Copy out the rows below with every "column header" changed to "column title", keeping everything else the same.
--
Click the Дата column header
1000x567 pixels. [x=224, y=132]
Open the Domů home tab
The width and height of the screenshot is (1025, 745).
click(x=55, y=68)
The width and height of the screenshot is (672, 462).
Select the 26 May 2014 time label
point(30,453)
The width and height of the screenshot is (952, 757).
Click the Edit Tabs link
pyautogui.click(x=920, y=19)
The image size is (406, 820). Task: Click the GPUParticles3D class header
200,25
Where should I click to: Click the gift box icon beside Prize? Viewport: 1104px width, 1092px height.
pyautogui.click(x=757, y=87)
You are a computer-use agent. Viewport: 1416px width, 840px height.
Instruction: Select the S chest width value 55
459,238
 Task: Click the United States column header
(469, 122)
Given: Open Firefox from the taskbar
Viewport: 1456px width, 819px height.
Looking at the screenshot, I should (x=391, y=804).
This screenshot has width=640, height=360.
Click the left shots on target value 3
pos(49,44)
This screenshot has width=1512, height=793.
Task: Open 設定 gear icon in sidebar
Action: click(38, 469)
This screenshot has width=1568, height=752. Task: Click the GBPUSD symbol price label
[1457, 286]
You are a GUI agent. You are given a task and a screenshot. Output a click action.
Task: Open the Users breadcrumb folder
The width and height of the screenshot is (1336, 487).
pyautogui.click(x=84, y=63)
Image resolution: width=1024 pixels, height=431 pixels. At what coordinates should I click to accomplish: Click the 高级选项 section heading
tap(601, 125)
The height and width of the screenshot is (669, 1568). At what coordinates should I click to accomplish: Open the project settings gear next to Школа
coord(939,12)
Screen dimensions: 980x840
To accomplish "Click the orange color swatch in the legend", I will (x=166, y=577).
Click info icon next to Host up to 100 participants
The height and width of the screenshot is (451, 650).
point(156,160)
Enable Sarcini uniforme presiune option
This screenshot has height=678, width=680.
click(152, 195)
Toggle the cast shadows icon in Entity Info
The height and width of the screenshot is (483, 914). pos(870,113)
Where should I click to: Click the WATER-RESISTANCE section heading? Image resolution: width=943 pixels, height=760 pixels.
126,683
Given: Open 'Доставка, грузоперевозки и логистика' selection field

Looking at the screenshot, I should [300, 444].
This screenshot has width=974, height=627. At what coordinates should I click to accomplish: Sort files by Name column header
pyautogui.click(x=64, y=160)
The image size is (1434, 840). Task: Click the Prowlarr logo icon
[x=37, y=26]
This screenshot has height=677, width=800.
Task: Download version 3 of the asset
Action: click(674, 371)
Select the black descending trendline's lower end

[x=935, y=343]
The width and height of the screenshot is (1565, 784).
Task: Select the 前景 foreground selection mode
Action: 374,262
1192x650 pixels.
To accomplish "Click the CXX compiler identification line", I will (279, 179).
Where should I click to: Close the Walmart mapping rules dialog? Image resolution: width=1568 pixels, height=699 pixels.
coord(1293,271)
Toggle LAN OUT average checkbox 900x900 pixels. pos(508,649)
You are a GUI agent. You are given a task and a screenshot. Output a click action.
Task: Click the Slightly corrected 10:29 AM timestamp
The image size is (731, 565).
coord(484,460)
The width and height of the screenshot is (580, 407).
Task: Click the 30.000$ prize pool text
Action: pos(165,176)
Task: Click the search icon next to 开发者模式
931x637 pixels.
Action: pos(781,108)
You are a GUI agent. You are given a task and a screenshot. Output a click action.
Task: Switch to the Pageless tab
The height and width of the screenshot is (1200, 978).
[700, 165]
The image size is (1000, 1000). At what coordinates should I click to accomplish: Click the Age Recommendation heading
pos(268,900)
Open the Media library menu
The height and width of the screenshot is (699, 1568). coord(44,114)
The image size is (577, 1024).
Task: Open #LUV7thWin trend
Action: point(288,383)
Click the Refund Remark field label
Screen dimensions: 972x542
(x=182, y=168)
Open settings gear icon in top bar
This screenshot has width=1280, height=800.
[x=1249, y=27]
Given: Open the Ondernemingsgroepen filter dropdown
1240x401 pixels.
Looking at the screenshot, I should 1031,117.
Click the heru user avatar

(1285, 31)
--
■ **Response to this exercise**
Click the Дата column title
1000x567 pixels. [x=224, y=132]
Open the Domů home tab
The width and height of the screenshot is (1025, 745).
click(x=55, y=68)
The width and height of the screenshot is (672, 462).
Select the 26 May 2014 time label
point(30,453)
The width and height of the screenshot is (952, 757).
Click the Edit Tabs link
pyautogui.click(x=920, y=19)
The image size is (406, 820). Task: Click the GPUParticles3D class header
200,25
Where should I click to: Click the gift box icon beside Prize? Viewport: 1104px width, 1092px height.
pyautogui.click(x=757, y=87)
You are a computer-use agent. Viewport: 1416px width, 840px height.
Instruction: Select the S chest width value 55
459,238
 Task: Click the United States column title
(469, 122)
Given: Open Firefox from the taskbar
Viewport: 1456px width, 819px height.
Looking at the screenshot, I should (x=391, y=804).
This screenshot has width=640, height=360.
Click the left shots on target value 3
pos(49,44)
This screenshot has width=1512, height=793.
Task: Open 設定 gear icon in sidebar
Action: click(38, 469)
This screenshot has width=1568, height=752. Task: Click the GBPUSD symbol price label
[1457, 286]
You are a GUI agent. You are given a task and a screenshot. Output a click action.
Task: Open the Users breadcrumb folder
The width and height of the screenshot is (1336, 487).
pyautogui.click(x=84, y=63)
Image resolution: width=1024 pixels, height=431 pixels. At what coordinates should I click to accomplish: Click the 高级选项 section heading
tap(601, 125)
The height and width of the screenshot is (669, 1568). At what coordinates should I click to accomplish: Open the project settings gear next to Школа
coord(939,12)
Screen dimensions: 980x840
To accomplish "Click the orange color swatch in the legend", I will (x=166, y=577).
Click info icon next to Host up to 100 participants
The height and width of the screenshot is (451, 650).
point(156,160)
Enable Sarcini uniforme presiune option
This screenshot has height=678, width=680.
click(152, 195)
Toggle the cast shadows icon in Entity Info
The height and width of the screenshot is (483, 914). pos(870,113)
Where should I click to: Click the WATER-RESISTANCE section heading? Image resolution: width=943 pixels, height=760 pixels.
126,683
Given: Open 'Доставка, грузоперевозки и логистика' selection field

Looking at the screenshot, I should [300, 444].
This screenshot has width=974, height=627. At what coordinates should I click to accomplish: Sort files by Name column title
pyautogui.click(x=64, y=160)
The image size is (1434, 840). Task: Click the Prowlarr logo icon
[x=37, y=26]
This screenshot has height=677, width=800.
Task: Download version 3 of the asset
Action: click(674, 371)
Select the black descending trendline's lower end

[x=935, y=343]
The width and height of the screenshot is (1565, 784).
Task: Select the 前景 foreground selection mode
Action: 374,262
1192x650 pixels.
To accomplish "Click the CXX compiler identification line", I will (279, 179).
Where should I click to: Close the Walmart mapping rules dialog? Image resolution: width=1568 pixels, height=699 pixels.
coord(1293,271)
Toggle LAN OUT average checkbox 900x900 pixels. pos(508,649)
You are a GUI agent. You are given a task and a screenshot. Output a click action.
Task: Click the Slightly corrected 10:29 AM timestamp
The image size is (731, 565).
coord(484,460)
The width and height of the screenshot is (580, 407).
Task: Click the 30.000$ prize pool text
Action: pos(165,176)
Task: Click the search icon next to 开发者模式
931x637 pixels.
Action: pos(781,108)
You are a GUI agent. You are given a task and a screenshot. Output a click action.
Task: Switch to the Pageless tab
The height and width of the screenshot is (1200, 978).
[700, 165]
The image size is (1000, 1000). At what coordinates should I click to accomplish: Click the Age Recommendation heading
pos(268,900)
Open the Media library menu
The height and width of the screenshot is (699, 1568). coord(44,114)
The image size is (577, 1024).
Task: Open #LUV7thWin trend
Action: point(288,383)
Click the Refund Remark field label
Screen dimensions: 972x542
(x=182, y=168)
Open settings gear icon in top bar
This screenshot has width=1280, height=800.
[x=1249, y=27]
Given: Open the Ondernemingsgroepen filter dropdown
1240x401 pixels.
Looking at the screenshot, I should 1031,117.
Click the heru user avatar

(1285, 31)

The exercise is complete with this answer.